Portfolio for Ohio; First comes the big investment in renewable energy and energy efficiency. Then comes the beneficial return

Ted Strickland didn't have to combine restructuring the electricity industry with a call for increased use of renewable energy and greater energy efficiency. The governor would have left lawmakers plenty to do meeting a January 2009 deadline, when FirstEnergy and other utilities are scheduled to enter the brave new world of a fully deregulated market. That deadline is the first priority, building a hybrid of sorts, a system that leaves room for market principles and prudent regulation.

That is where the big money will be spent, lobbyists and consultants vying, cajoling, even badgering the many interested parties.

What the governor did in pushing an ''advanced energy portfolio'' was attempt to seize an opportunity many other states have already begun to pursue. He wants by 2025, a minimum of 25 percent of the electricity sold in Ohio to come from renewable sources of energy or the likes of clean-coal technology. He also proposes that the state focus more heavily on energy efficiency, essentially doing the same amount of work with less electricity.

Both goals are most worthy, a conclusion reinforced by the two dozen states that have established renewable energy standards.

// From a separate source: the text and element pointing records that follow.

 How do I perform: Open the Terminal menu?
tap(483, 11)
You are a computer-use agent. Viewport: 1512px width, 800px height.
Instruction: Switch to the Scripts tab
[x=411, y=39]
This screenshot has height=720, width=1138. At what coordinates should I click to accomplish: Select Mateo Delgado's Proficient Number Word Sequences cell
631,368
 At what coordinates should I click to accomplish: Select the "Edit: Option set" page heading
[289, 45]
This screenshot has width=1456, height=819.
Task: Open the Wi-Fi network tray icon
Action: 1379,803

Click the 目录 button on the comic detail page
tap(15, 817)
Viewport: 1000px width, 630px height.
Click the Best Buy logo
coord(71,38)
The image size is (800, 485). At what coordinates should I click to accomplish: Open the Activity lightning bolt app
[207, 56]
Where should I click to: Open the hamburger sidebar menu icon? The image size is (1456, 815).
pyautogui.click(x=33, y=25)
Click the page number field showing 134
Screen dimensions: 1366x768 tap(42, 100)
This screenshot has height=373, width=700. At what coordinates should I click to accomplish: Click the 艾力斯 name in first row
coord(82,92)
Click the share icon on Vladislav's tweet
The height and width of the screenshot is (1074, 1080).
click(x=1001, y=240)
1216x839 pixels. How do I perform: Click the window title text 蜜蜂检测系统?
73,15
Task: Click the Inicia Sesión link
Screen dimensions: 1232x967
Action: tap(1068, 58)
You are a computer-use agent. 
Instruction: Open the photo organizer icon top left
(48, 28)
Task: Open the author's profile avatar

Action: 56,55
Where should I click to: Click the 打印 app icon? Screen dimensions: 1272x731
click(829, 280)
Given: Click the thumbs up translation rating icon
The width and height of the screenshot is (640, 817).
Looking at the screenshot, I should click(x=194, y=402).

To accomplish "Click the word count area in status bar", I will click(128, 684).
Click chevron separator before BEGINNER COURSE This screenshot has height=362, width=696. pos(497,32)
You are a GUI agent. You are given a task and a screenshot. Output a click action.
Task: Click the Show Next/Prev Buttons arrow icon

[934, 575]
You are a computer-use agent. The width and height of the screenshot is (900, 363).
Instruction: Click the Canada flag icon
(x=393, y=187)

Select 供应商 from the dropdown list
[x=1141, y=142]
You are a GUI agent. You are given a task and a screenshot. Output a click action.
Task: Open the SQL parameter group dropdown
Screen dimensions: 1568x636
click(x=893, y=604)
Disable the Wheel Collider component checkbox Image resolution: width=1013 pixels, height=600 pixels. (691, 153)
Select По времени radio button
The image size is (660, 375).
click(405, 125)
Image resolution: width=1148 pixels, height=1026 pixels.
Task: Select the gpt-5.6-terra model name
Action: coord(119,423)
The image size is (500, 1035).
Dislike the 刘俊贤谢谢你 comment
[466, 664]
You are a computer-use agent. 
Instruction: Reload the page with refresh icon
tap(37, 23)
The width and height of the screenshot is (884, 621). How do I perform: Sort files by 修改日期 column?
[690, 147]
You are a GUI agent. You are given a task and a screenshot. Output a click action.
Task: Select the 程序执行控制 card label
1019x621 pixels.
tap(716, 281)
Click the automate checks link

For example, Illinois has the objective of 25 percent by 2025. Pennsylvania seeks 18.5 percent by 2020. Wisconsin? Ten percent by 2015. California points to 20 percent by 2018.

The persuasive bet is: Such standards signal the commitment necessary to attract investment. Strickland attached the label ''energy, jobs and progress'' to his proposal. The echo of James Rhodes is less important than the awareness that the development of new technologies promises to boost local and regional economies, yes, here in Ohio. More, the effort plays to the state's manufacturing strengths, not to mention its role in combating climate change, Ohio ranking as a leading emitter of greenhouse gases.

Thus, it makes sense for the state to move ahead quickly on this front and do the job right.

Take the energy efficiency standard. The governor wants by 2025, energy efficiency measures to account for 25 percent of the projected growth in electricity use. Consider that in a relative sense, electricity use isn't likely to soar in the state, and the standard hardly appears bold, or even appropriately ambitious. Similarly, the renewable energy standard lacks benchmarks. The Strickland team counsels they would be counterproductive because the market is expected to be ''very dynamic.'' Actually, benchmarks promise to be more effective than the overall goal, allowing the state to chart, adjust and invest.

If anything, the variance among state goals signals the uncertainty about renewable energy. It suggests, too, the considerable cost. Already New Jersey has begun to sweat over the investment (and higher prices) required to meet its goal of 2 percent of electricity from solar power by 2021. That shouldn't discourage Ohio from charting its own way. It does point to the need for candor about the challenge ahead.